Gibt es unter den Frauen des Reformationszeitalters eine, in deren Tradition Sie sich persönlich sehen?

Posche: Alle diese wunderbaren und mutigen Frauen, haben ihre Spuren in meiner Biografie hinterlassen, weil sie Wege geebnet haben. Als ich mich entschieden hatte, Theologie zu studieren, um Pfarrerin zu werden, waren die Einschränkungen für Frauen im Pfarramt noch nicht aufgehoben.

Wo ist der Einfluss der Frauen im Umkreis Luthers heute noch sicht- oder erlebbar?
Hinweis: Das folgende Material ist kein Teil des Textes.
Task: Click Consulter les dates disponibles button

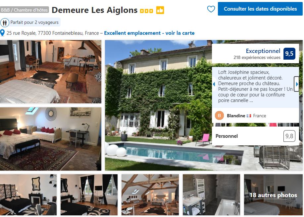Action: point(260,9)
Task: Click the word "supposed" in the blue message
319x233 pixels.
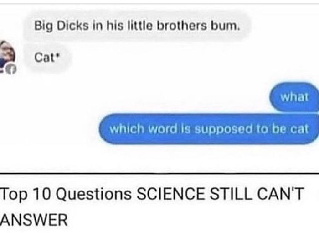Action: coord(223,130)
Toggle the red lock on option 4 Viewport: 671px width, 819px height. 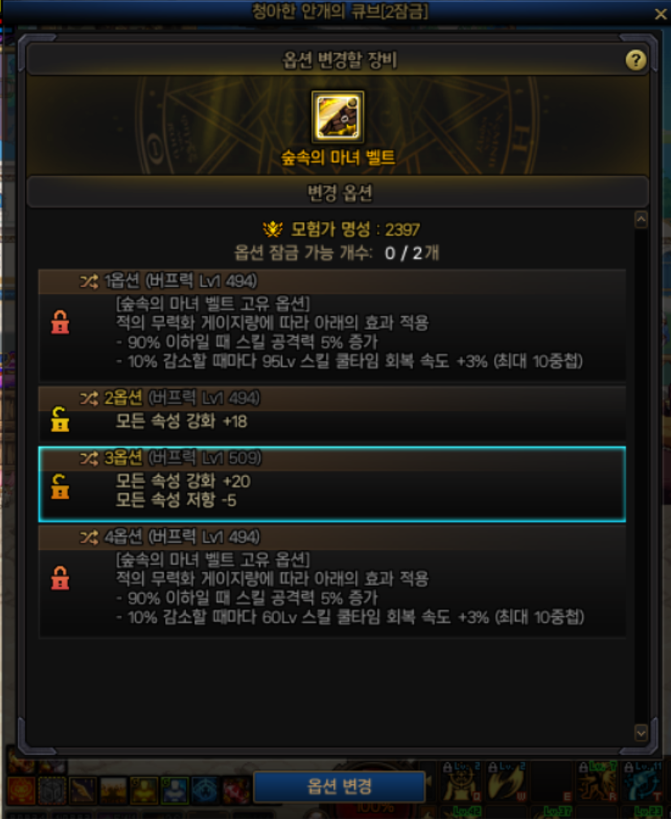[60, 578]
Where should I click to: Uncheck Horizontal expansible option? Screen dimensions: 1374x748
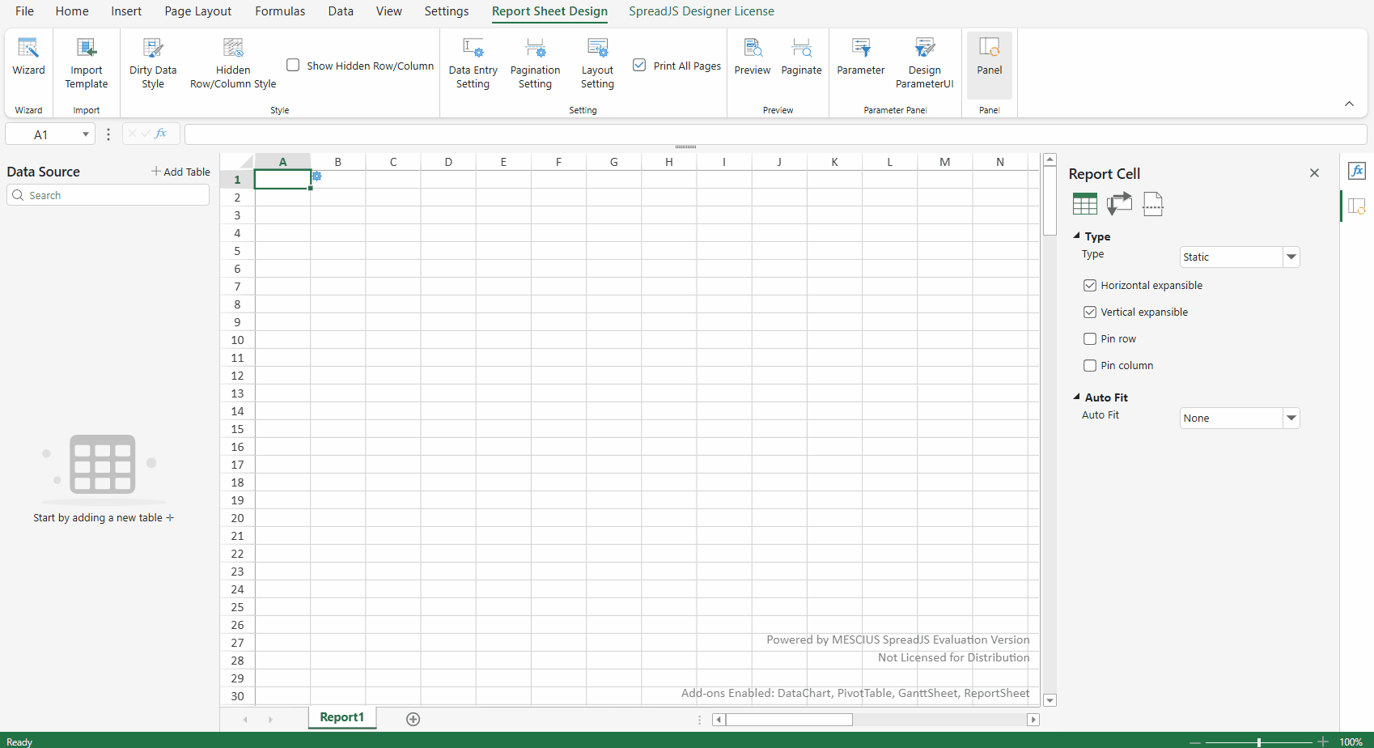click(x=1090, y=285)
Posche: An den vielen Frauen, die Kirche und Gesellschaft prägen und verändern, nicht nur in der evangelischen Kirche. Der offene Brief der Kölner katholischen Priester fordert ja auch das Priesteramt für Frauen, in der Hoffnung, dass auch in der katholischen Kirche das Engagement der Frauen und ihre Art, den Glauben zu leben, ihre Spiritualität und Seelsorge für die Kirche unverzichtbar ist.

Vortrag von Pfarrerin Claudia Posche „Frauen der Reformation“, Sonntag, 15. Januar, 18.30 Uhr, evangelisches Gemeindehaus, Jungfernpfad 15, Alfter-Oedekoven.